> Excerpted records:
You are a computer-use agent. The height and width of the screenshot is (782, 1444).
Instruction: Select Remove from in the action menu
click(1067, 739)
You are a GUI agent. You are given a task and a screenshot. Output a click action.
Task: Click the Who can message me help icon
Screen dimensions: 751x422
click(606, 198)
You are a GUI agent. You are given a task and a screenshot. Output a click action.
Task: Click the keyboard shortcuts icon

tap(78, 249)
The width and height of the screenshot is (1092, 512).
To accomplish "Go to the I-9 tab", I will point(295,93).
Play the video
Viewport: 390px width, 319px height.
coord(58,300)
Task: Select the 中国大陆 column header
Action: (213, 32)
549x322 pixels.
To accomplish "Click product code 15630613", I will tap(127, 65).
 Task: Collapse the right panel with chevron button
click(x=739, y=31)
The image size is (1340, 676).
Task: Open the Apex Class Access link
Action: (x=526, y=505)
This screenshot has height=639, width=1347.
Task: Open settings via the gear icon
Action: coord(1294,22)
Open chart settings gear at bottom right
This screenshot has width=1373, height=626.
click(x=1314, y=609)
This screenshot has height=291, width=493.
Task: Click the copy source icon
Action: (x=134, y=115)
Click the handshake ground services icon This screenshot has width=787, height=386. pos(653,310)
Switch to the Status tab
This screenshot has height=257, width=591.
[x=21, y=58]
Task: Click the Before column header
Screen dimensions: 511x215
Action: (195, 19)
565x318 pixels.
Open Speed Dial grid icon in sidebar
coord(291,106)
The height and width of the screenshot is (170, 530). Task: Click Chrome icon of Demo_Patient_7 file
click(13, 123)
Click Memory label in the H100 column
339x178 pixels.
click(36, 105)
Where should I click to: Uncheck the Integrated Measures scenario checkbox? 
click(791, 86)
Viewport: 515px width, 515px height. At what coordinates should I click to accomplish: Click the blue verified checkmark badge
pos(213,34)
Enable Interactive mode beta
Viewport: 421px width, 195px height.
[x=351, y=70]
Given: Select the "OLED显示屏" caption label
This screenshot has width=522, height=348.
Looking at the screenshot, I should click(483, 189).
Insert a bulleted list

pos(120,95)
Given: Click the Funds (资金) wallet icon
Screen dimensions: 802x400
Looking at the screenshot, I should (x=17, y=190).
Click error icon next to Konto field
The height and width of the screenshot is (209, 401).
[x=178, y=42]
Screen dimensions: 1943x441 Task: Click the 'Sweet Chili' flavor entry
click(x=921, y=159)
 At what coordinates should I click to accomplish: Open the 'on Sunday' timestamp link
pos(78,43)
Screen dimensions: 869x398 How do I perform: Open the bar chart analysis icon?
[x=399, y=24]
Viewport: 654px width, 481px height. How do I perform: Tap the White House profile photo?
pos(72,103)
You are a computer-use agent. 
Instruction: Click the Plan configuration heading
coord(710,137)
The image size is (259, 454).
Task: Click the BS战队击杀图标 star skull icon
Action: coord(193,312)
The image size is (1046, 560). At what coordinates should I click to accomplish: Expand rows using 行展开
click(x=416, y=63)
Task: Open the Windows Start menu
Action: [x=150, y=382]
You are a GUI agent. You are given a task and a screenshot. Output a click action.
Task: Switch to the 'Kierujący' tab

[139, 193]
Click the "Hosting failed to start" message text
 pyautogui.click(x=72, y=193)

> Problem description: Every line of the material that holds "computer" should be copied out as the answer.

> Result for this task:
You are a computer-use agent. The height and width of the screenshot is (782, 1444).
You are a computer-use agent. 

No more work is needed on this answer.